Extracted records
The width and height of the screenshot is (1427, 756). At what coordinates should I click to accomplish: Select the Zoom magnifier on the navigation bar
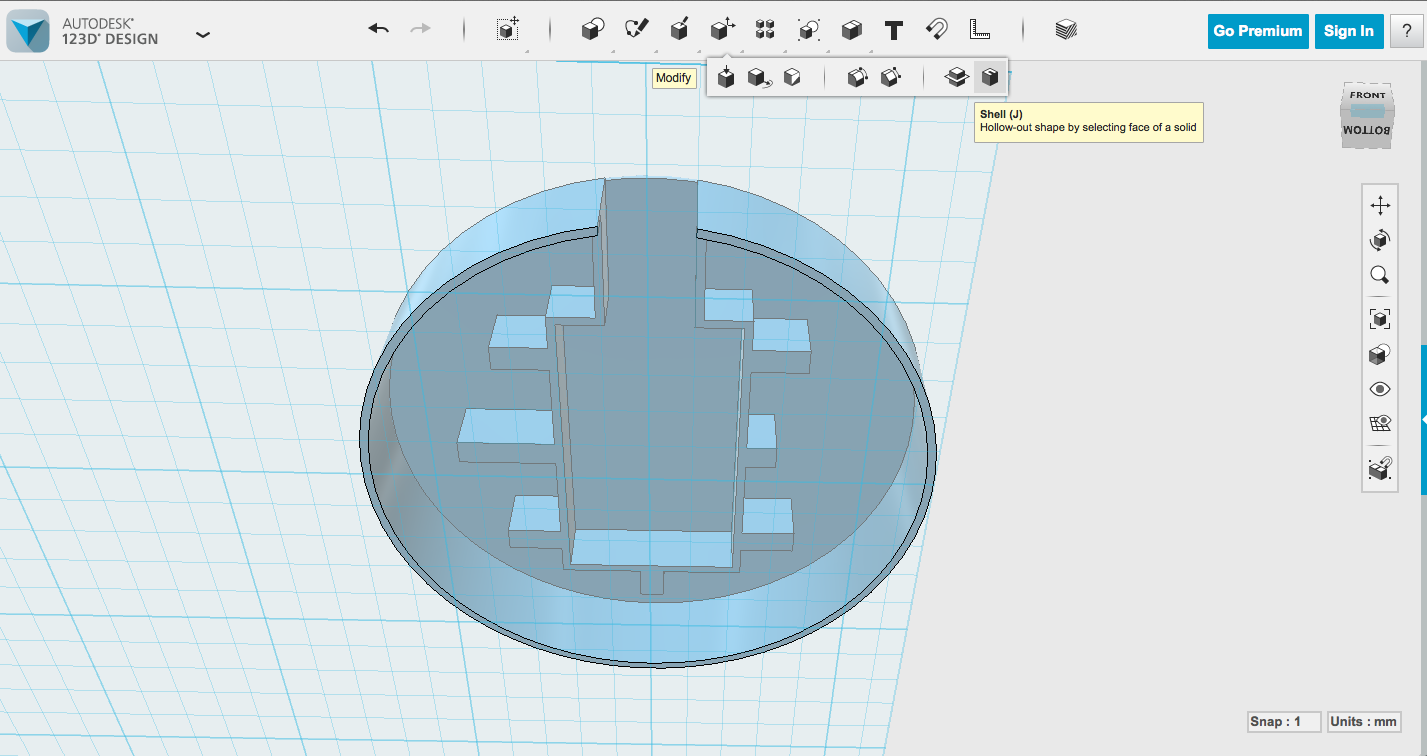tap(1379, 275)
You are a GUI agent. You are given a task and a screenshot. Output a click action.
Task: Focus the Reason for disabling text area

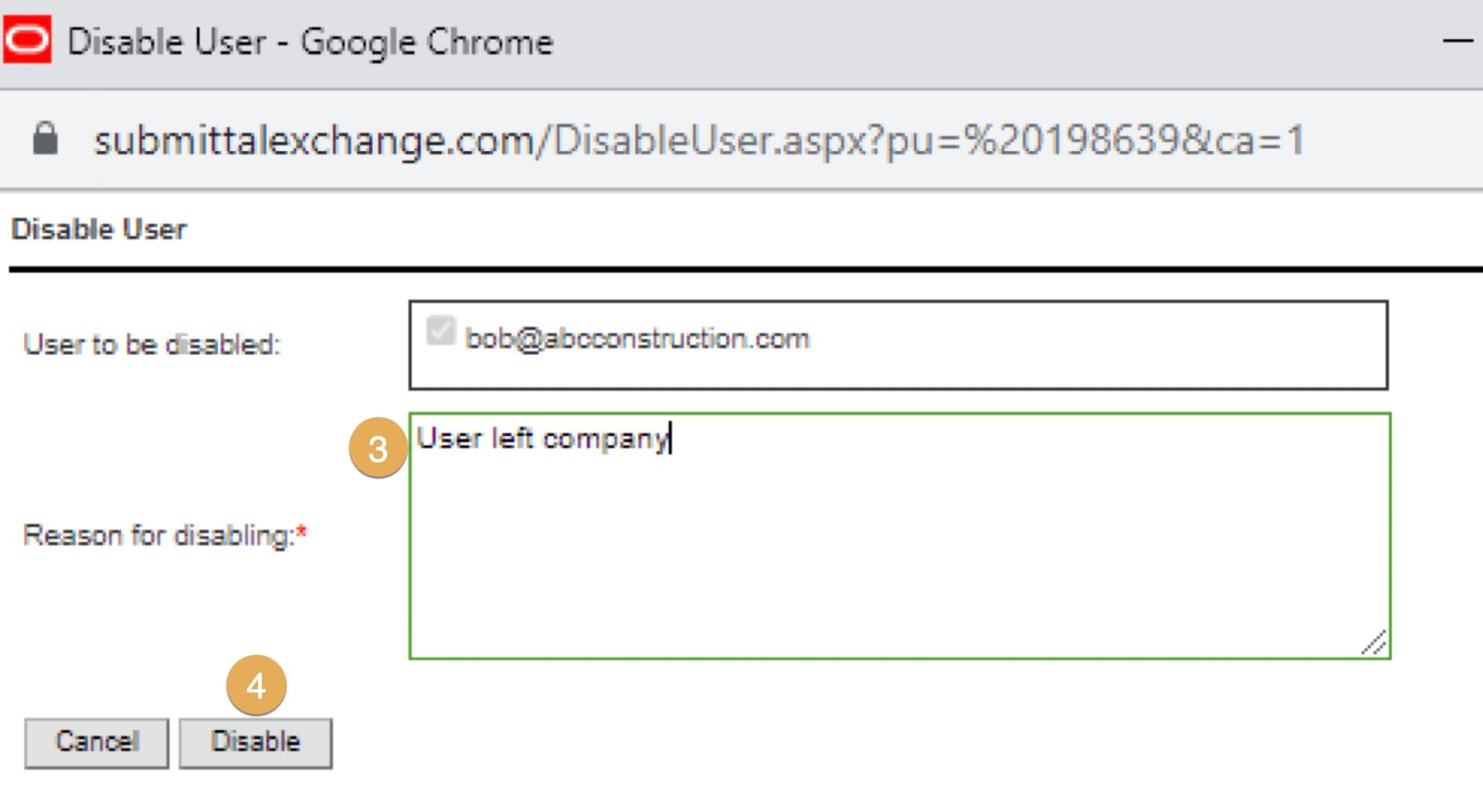click(899, 551)
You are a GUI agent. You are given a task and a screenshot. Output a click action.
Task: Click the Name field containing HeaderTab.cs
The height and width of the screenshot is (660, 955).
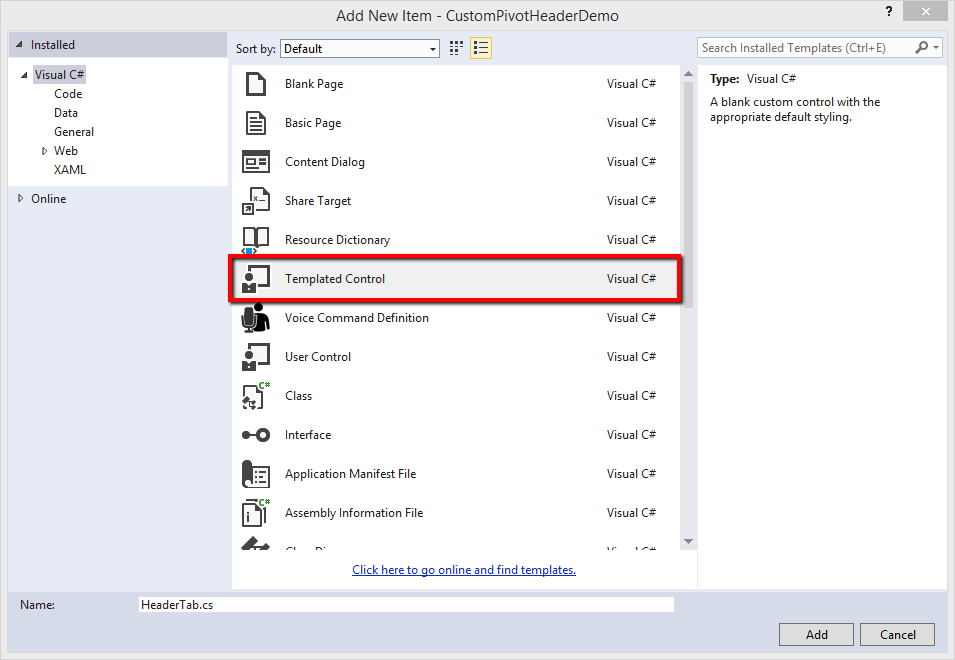[x=406, y=605]
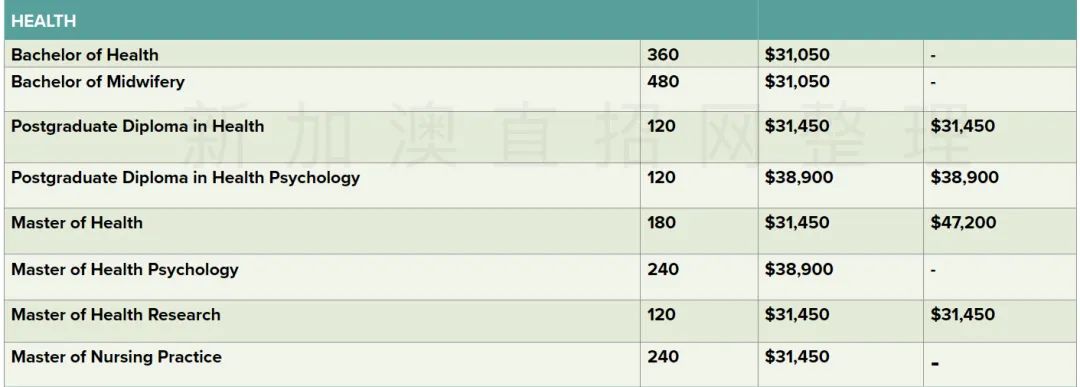Click Master of Nursing Practice
This screenshot has width=1080, height=387.
click(116, 357)
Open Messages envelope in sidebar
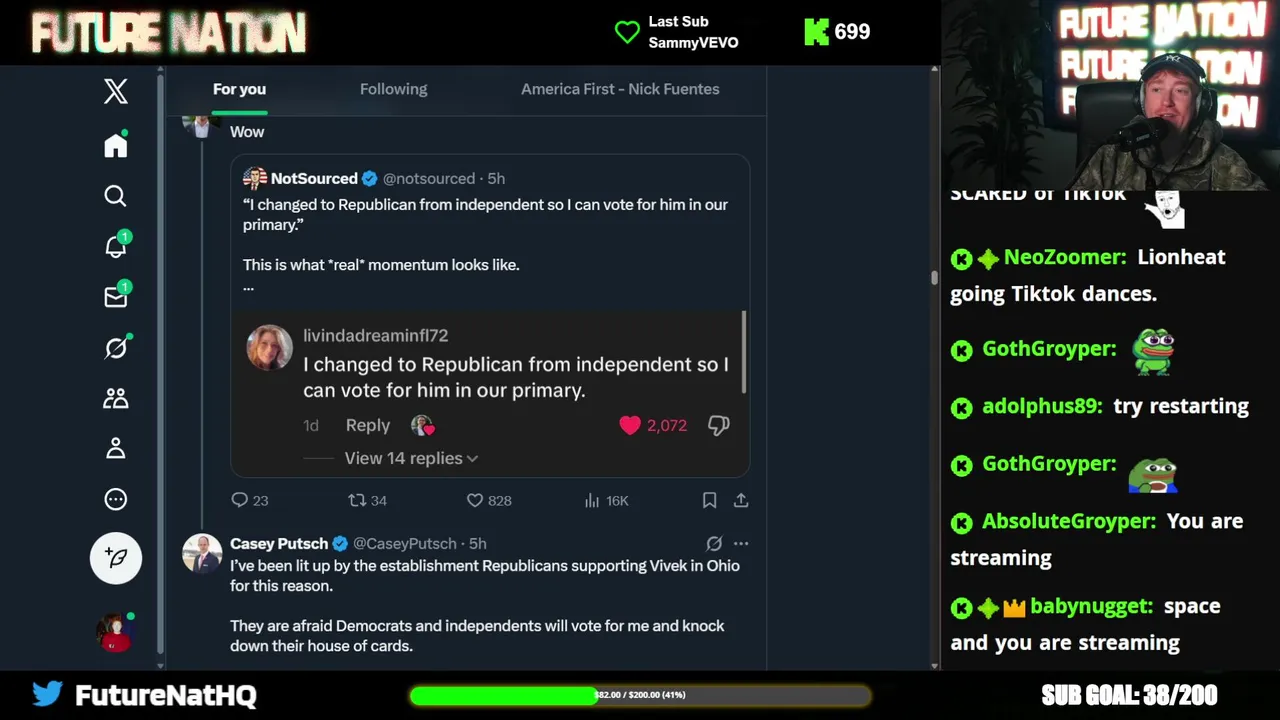 coord(116,297)
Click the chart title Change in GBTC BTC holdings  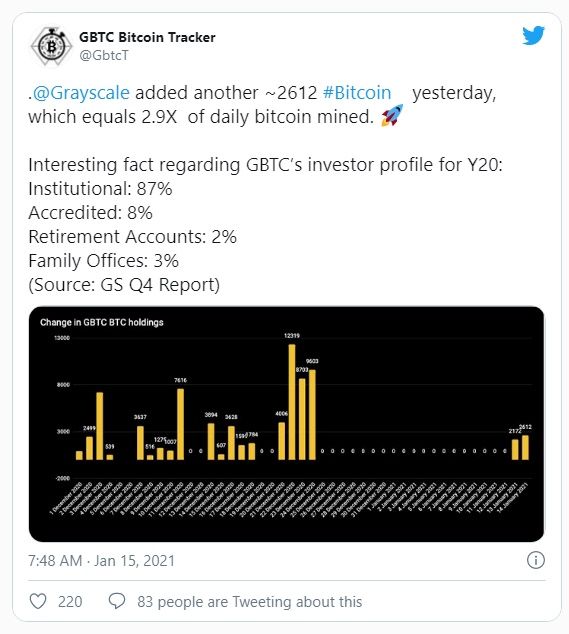(102, 322)
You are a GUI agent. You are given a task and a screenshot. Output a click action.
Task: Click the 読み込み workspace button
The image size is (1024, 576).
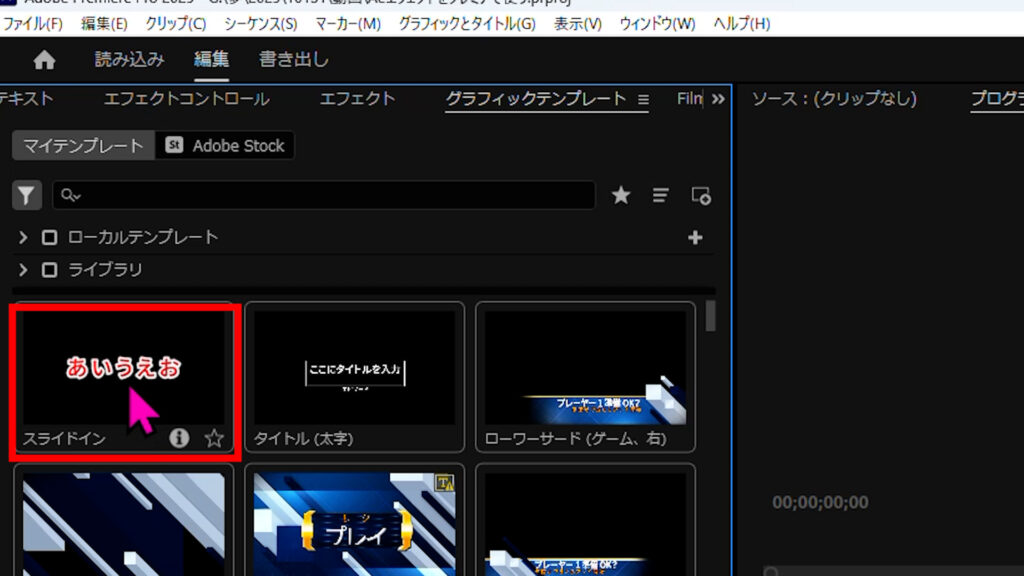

> [EXERCISE] Exactly the lines from the one holding "Task: Click the 読み込み workspace button" through the last line of the entries must be set down, with nothing added and no pictures.

> [RESULT OF THE EXERCISE]
Task: Click the 読み込み workspace button
The image size is (1024, 576).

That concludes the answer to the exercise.